HIV-infection, for which the prevalence was 4.9%, was strongly associated with the infection of high-risk HPV. Women who are immunocompromised because of HIV infection are at increased risk of HPV infection and infection with multiple HPV types.21,31–35 Furthermore, HIV infection is associated with persistence of HPV infection and subsequent development of cervical neoplasia.32 Although we were unable to perform Pap smears or colposcopy in this study, among HIV-infected women attending a sexually transmitted infection clinic in Kampala, Uganda, abnormal Pap smear was associated with the presence of high-risk HPV genotypes.21
A highly efficacious vaccine,36–38 against HPV was approved by the US Food and Drug Administration in 2006 (Gardasil, Merck Inc., Whitehouse Station, NJ, USA). The US Advisory Committee on Immunization Practices recommends routine vaccination of girls 11–12 years of age and administration in girls as young as nine years with ‘catch-up’ vaccination is recommended for females of 13–26 years of age not previously vaccinated.39 For an HPV vaccination programme to be effective in Uganda, it would be important to immunize young girls before their age of sexual debut in light of the high prevalence of high-risk HPV (29%) we observed in women of 19–25 years of age. Although we did not carry out genotyping to determine which specific high-risk HPV types had infected women participating in our study, other studies have demonstrated that the major oncogenic HPV types circulate in Uganda.13,16,21 Furthermore, it has been shown that a vaccine containing the seven most common HPV types would prevent about 87% of cervical cancers worldwide with little variation.40
The prevalence of high-risk HPV infection in this population-based sample of women living in this rural setting of Uganda was high. Since the vast majority of women reported having only one lifetime sexual partner, the sexual behaviour of their male partners likely plays an important role to the risk of becoming infected with high-risk HPV. Studies to understand the acceptability of receiving the HPV vaccine among young girls and their parents residing in both urban and rural Uganda are needed.
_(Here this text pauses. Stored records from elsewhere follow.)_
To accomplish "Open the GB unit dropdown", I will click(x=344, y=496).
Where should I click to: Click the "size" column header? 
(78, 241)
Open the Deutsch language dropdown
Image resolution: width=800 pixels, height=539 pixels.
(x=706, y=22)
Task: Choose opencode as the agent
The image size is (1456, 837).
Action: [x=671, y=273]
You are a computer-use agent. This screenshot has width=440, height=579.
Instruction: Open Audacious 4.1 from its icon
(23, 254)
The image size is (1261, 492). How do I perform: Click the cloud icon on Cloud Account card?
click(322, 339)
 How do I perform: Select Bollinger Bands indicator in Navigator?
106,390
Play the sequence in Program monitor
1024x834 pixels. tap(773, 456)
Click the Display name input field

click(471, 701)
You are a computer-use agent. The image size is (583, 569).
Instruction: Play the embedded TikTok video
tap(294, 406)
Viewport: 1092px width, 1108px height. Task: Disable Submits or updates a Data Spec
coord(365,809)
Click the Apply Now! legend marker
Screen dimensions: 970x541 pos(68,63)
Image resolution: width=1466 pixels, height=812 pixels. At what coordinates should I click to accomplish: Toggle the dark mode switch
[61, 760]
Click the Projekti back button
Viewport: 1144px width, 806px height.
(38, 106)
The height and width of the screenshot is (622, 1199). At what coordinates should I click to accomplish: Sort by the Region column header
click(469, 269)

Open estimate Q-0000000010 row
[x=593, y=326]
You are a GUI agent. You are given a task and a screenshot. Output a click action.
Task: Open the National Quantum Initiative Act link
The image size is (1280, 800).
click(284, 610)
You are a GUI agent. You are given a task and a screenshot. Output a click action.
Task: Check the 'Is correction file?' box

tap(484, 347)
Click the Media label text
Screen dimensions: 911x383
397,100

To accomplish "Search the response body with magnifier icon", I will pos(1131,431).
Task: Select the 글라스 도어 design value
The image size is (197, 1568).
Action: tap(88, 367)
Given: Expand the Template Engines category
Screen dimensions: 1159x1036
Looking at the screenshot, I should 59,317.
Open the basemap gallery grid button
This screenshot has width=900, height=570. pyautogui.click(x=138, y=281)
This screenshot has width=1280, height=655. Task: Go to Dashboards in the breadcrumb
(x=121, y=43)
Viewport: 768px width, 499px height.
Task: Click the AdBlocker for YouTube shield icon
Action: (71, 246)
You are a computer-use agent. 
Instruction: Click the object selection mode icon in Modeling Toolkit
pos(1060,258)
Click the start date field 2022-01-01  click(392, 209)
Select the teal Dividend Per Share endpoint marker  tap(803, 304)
The authors acknowledge the AIDS international training and research program (AITRP) supported by the Forgarty International Center for funding this study (Grant number TW0011). Part of this work was presented as an abstract/poster presentation entitled, ‘Predictors of high-risk genital human papilloma virus infection and HPV vaccine trial acceptance in rural Uganda’, Control Number 61, at the Tenth Annual Conference on Vaccine Research sponsored by the National Foundation for Infectious Diseases. The conference took place from April 30 to May 2, 2007 at the Baltimore Marriott Waterfront Hotel.